● WHAT THE EXERCISE ASKS:
Would you please output, word for word, the span of the listing below that opens on the line containing "Image resolution: width=527" and closes on the line containing "Click into the E-mail field"? Include both ends and nothing more.

● TASK MATERIAL:
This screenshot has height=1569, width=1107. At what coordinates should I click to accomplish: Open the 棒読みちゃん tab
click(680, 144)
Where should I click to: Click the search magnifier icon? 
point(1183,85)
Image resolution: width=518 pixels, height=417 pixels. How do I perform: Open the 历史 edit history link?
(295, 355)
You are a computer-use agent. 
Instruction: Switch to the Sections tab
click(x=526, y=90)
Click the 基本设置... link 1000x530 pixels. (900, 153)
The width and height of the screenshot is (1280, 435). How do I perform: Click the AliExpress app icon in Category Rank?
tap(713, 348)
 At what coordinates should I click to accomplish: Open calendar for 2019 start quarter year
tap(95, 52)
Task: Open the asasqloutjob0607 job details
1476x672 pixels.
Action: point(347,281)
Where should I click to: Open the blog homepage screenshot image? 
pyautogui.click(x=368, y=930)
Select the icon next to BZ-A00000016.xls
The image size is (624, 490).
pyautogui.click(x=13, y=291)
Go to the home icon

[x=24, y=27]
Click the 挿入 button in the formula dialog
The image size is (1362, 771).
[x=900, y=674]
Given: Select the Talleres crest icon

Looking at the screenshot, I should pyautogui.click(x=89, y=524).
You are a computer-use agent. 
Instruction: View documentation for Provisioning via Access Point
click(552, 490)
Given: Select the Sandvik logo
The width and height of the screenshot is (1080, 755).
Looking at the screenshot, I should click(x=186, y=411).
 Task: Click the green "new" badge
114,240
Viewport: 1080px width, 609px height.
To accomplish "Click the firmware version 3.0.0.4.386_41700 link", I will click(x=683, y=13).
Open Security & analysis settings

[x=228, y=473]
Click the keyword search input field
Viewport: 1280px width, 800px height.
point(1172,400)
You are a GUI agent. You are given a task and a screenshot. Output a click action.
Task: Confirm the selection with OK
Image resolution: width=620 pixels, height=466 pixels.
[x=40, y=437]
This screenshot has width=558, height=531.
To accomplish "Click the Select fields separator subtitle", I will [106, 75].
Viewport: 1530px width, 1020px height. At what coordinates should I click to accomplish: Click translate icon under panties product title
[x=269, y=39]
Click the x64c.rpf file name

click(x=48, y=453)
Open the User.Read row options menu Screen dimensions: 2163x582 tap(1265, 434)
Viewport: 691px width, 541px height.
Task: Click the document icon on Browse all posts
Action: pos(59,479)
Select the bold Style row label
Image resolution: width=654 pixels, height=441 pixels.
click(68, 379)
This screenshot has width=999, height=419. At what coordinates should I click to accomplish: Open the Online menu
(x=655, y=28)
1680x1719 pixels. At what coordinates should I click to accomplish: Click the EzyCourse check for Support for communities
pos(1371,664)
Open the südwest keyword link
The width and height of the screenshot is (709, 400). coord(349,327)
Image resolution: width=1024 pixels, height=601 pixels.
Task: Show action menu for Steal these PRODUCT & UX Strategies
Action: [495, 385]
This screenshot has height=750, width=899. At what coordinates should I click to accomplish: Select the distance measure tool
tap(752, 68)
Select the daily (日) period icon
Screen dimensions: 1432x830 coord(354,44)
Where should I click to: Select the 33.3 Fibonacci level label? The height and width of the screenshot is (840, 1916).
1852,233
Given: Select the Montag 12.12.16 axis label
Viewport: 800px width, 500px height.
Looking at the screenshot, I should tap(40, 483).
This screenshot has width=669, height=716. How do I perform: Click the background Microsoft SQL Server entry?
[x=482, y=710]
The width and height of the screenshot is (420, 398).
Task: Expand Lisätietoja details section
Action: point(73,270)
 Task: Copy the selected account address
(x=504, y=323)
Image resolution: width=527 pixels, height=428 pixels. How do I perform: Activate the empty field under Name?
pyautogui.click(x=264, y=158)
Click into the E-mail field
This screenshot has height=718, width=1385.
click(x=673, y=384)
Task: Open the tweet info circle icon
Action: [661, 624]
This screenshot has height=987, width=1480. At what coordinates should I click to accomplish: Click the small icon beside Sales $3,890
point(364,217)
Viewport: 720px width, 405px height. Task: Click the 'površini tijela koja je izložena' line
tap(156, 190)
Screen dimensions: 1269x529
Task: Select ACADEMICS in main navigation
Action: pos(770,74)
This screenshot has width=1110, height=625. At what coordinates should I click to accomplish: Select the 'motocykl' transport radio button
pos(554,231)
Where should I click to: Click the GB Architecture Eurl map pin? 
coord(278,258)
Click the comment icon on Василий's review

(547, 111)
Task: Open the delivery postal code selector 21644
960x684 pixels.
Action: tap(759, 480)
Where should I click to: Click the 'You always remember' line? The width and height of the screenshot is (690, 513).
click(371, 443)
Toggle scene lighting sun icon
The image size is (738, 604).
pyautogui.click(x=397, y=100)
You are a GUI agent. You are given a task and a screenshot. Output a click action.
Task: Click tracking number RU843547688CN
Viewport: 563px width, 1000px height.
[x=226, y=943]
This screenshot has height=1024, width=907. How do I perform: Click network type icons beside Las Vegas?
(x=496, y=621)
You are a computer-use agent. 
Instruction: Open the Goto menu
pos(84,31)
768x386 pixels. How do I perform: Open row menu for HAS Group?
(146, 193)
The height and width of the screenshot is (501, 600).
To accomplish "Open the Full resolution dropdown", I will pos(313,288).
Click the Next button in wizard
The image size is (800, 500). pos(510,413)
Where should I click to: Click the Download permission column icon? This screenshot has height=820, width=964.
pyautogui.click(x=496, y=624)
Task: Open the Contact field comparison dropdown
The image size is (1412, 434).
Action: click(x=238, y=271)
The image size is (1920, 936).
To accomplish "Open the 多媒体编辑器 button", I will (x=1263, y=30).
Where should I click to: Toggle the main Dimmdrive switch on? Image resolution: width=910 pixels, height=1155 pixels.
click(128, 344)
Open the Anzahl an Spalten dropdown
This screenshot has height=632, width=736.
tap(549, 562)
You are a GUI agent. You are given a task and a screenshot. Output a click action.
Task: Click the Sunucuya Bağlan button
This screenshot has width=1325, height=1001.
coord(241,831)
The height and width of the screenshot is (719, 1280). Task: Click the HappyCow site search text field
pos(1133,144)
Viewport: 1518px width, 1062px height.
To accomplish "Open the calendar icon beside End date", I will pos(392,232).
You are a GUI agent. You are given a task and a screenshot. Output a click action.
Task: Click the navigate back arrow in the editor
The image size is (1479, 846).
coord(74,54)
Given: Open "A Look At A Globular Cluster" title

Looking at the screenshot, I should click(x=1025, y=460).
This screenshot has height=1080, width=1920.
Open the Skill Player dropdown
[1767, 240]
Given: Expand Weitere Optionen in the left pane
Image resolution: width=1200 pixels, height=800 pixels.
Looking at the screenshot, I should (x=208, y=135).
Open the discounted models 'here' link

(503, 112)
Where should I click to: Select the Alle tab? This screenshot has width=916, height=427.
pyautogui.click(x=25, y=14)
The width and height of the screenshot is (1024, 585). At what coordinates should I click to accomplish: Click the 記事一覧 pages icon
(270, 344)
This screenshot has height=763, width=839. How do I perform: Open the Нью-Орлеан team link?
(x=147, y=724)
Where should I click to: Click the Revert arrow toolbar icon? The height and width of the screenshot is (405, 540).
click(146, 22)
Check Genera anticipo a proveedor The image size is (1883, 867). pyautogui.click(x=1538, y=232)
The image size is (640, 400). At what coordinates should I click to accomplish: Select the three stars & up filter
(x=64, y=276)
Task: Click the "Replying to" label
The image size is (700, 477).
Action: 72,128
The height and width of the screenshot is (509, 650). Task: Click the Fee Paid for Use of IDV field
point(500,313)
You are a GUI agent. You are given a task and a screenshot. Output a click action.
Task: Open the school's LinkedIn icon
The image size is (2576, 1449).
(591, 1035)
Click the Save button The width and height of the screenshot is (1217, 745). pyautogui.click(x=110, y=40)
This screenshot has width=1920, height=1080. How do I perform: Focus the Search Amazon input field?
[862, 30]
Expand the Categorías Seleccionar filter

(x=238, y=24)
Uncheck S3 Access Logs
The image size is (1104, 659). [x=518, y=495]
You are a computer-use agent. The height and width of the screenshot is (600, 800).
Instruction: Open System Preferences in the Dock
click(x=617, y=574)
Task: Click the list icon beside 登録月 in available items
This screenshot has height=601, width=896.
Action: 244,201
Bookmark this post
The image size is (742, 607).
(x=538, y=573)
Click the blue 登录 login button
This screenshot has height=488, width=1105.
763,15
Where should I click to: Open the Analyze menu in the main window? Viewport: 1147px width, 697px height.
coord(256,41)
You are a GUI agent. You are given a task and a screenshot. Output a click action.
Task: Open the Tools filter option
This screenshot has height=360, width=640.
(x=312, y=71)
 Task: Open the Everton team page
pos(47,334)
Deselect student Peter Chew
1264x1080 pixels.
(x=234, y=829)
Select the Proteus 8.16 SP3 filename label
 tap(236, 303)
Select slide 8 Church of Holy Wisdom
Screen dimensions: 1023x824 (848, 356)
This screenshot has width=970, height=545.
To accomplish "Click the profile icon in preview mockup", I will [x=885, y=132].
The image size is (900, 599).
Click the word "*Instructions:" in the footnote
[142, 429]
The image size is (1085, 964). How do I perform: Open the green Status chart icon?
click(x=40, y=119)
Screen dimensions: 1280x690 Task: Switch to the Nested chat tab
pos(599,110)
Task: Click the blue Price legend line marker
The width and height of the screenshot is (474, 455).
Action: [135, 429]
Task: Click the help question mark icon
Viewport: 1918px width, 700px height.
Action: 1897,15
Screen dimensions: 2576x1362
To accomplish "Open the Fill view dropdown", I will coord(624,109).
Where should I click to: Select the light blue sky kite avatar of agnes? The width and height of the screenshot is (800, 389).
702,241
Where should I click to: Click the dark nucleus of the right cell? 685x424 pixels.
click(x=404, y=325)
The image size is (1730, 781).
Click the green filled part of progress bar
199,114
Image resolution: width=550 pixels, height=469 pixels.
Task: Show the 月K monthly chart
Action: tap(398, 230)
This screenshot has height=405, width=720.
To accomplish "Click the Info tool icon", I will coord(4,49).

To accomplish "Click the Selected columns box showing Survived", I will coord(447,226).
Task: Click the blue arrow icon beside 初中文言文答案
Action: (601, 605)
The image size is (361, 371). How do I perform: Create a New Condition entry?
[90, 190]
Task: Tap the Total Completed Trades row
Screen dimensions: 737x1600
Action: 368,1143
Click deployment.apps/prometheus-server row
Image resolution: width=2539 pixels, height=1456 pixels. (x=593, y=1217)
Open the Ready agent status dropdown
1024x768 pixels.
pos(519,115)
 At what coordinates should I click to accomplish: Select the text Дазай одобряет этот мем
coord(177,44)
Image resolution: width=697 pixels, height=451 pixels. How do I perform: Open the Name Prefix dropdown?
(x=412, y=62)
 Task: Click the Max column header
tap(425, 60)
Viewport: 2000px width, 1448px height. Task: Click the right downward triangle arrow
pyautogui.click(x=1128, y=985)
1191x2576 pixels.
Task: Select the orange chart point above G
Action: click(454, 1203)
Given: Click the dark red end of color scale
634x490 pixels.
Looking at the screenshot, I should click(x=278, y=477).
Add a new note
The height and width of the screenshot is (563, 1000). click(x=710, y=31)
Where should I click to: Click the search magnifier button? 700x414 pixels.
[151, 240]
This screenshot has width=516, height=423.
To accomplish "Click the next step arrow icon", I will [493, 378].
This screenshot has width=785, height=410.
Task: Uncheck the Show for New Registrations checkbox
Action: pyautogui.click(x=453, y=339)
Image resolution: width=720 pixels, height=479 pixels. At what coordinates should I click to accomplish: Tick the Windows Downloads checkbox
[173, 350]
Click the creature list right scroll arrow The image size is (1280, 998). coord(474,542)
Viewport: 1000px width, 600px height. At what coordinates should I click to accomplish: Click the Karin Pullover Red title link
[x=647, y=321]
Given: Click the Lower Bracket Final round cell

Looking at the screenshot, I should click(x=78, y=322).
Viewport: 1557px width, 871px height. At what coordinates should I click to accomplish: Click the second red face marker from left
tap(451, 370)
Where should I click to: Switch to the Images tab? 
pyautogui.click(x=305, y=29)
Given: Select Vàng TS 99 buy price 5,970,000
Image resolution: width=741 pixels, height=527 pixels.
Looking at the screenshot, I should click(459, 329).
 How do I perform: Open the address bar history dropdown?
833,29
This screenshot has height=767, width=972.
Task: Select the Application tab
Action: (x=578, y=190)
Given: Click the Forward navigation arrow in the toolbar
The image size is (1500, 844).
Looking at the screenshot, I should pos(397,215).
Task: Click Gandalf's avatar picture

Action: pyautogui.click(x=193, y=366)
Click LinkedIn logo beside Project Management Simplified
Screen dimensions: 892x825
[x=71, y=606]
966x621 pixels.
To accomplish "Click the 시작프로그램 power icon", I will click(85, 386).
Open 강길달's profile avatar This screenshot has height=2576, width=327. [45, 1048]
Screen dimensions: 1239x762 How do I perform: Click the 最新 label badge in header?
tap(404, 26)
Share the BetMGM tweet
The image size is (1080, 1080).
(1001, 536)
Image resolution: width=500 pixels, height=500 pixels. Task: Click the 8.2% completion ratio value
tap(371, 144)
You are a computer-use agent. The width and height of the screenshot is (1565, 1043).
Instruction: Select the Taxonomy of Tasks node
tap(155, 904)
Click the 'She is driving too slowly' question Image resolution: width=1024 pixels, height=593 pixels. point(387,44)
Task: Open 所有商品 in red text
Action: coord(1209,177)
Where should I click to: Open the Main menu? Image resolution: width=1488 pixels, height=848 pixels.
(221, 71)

● TASK RESPONSE:
Image resolution: width=527 pixels, height=428 pixels. How do I perform: Activate the empty field under Name?
pyautogui.click(x=264, y=158)
Click into the E-mail field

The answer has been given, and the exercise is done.